I got the book "Mad Ave" a while ago. It wasn't expensive--think I paid around five dollars-- but there's not much new in it if you've read much about the history of advertising. (If you haven't you should get it because it's a good introduction to history's great advertising.) There was, however, one excellent section written by Ed McCabe. And I've taken the liberty to put that here so you don't have to spend money on the book, unless you really want to. Well not the whole thing, because that would be excessive, but many of the parts I loved.
Ed McCabe is one of my favorite ad people ever. His writing is outstanding. It's forceful. And it's dripping with humanity. This passage made me really happy.
In the agency there was an attractive woman named Karen, an art buyer, who unwittingly launched my career as an advertising copywriter. The art file room was in the middle of the art and copy departments, and a few times a day Karen would ascend the ladder to put away or take down some piece of artwork while we all stood around pretending to have our minds, and eyes, on something other than up her skirt. Had this been the 1960s instead of the 1950s, some efficiency expert would no doubt have come in and seen to it that the most frequently used art files were placed on the bottom for easy access instead of the top, which required a long, long stretch, and in so doing destroy the morale of an entire company.
From my lofty perch at the bottom of the traffic department I could see pretty much everything else that was going on above me in the agency. One of the things I saw was a copywriter with an overwhelming workload, who, along with the rest of the company, had the hots for Karen. One day I went into his office and commiserated with him. I knew that he'd much rather be going out to lunch with Karen than working on the trade ad he had due that afternoon. I suggested he let me take a crack at writing the ad o he'd have the afternoon free. I worked through lunch with the art director, and the ad got produced and ended up wining an award. So began my life as a copywriter.

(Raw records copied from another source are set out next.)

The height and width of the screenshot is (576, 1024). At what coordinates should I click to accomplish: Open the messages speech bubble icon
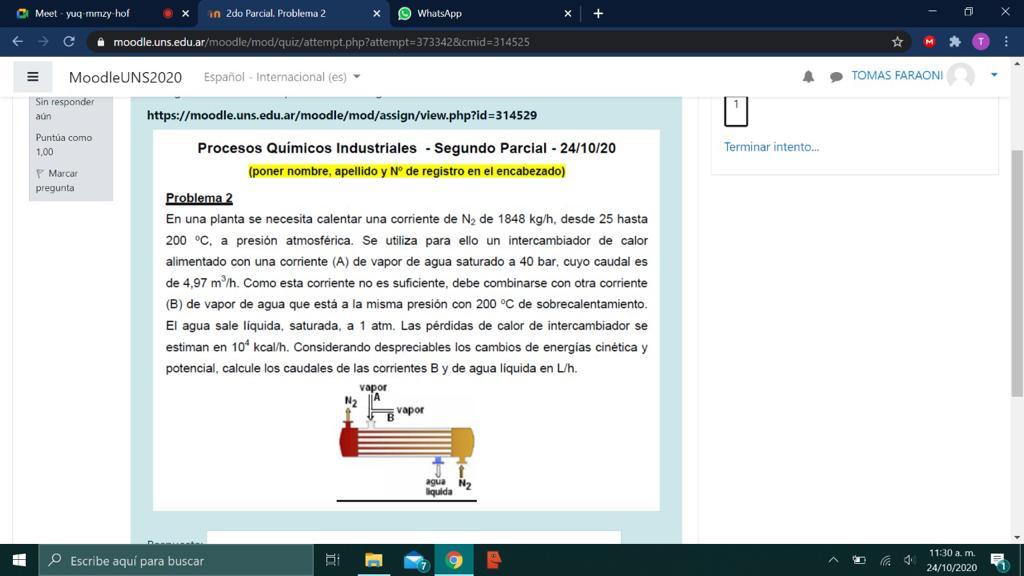point(836,77)
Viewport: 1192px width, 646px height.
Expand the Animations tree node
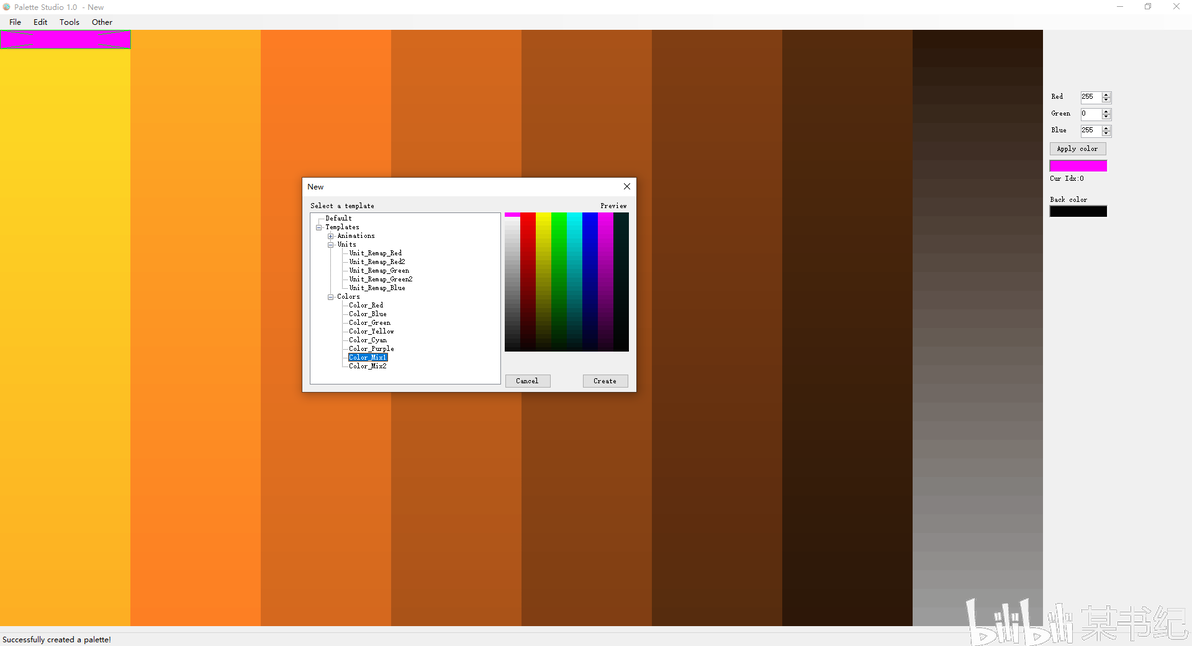331,236
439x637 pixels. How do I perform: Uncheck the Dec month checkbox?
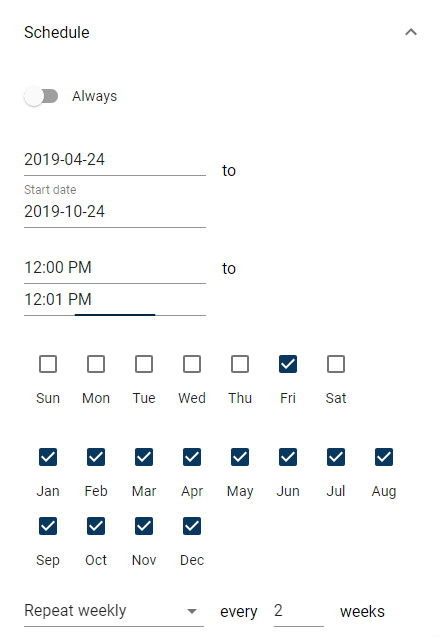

Of course that wasn't all there was to it. At night i read the dictionary, And the Harvard Classics. And ever book about advertising on about anybody who was in advertising. And all the books by Strunk and White on writing and structure. For practice I would take a sentence, any sentence--say "The quick brown fox jumped over the lazy dog." I'd rework it dozens of times. At first, I was careful not to change the meaning, just trying to make it cleaner, smoother, tighter, until it was elegant in its economy and taut with power. Gradually, I would shape it into something that approached advertising, shifting meaning, building in a sales pitch, until, maybe hundreds of lines later, out came something like "Outjump any dog! Get a fox." To many of today's creative people I'm sure this kind of exercise would seem unnecessary, even silly. Nowadays they go to a school that teaches them how to put together a portfolio that will get them nice-paying jobs without really knowing how to do the jobs.
...Two things that happened that changed my life. First, I received my christmas bonus, a check for many thousands of dollars. I got really angry because I felt it was way too much. I reasoned that if I had received such a fat bonus for having been there only six months and doing relatively little, there must be people there amassing obese bonuses for doing even less. I didn't want to be involved with such a screwed-up place. I couldn't survive in a company that didn't understand the value of contribution or of a hard-earned buck. So I tried to give the bonus back. My boss laughed at me and said I couldn't give it back.
A couple months later, I heard of a job opening at a new small agency called Carl Ally, Inc. It paid exactly half of what I was then making, but I'd worked with one of the principals there and knew we shared similar beliefs about advertising, so my interest was piqued.I immediately called to apply for the job, met with key people at their offices after work the next day, and had the job the day after that. Of course I couldn't tell anyone else that I had taken such a massive paycut. They would have thought I was completely nuts. No one I know of in advertising has ever moved so quickly forward by going so steeply backwards. Within two years I had tripled my salary, owned stock in the agency, and my work was becoming famous. I own much to Carl Ally for that.
...Shortly [after turning down a job at DDB] I became a partner in my own agency, Scali, McCabe, Sloves, and I would call upon Bill (Bernbach) for advice many times over the next few years. One bit of advice he gave me I followed, and he dined out on it for years. At lunch one day I complained to him how we'd been in business three or fur years and that we just weren't growing fast enough. He said, "Ed, you're doing fabulous work on Volvo. But that's not enough. you need three visible accounts with work that good."
Not long after, we got the Barney's Men's Store account and Perdue Chicken. The work we did for them was noticed, talked about, and very successful. Finally, my agency began to soar. Every time I had lunch with Bill Bernbach after that he would turn to everyone at the table and tell the story of the time I had asked his advice And how he had told me we needed three visible accounts with great work. He'd always ask rhetorically, of course, "And then what do you think he did?" Everyone at the table would sit silently, respectfully, including myself, waiting. "He did it!" Then I'd blush and he'd beam.
...What are my feelings about advertising today? I still love it. I still love making advertising. I love understanding what advertising is and what it isn't. But I've grown intolerant of what the business of advertising has become. I feel like a former revolutionary who isn't much stimulated by mere evolution.
Advertising has evolved into a business driven by megalomaniacs who know a lot about making money but little or nothing about making advertising. In some respects it's also being driven by "creatives," who have it wrong to the opposite extreme. They believe the ad or the commercial is everything and that winning awards is something. They've lost sight of the fact that advertising, in and of itself isn't anything. Advertising's sole purpose is to be the cause of something else. To cause a sales increase. To cause a shift in perception. To cause the creation of an edifice of imagery that allows a product or service t be something. But advertising itself is nothing. Nothing but a means to an end. Only fools believe the means is as important or significant as the end.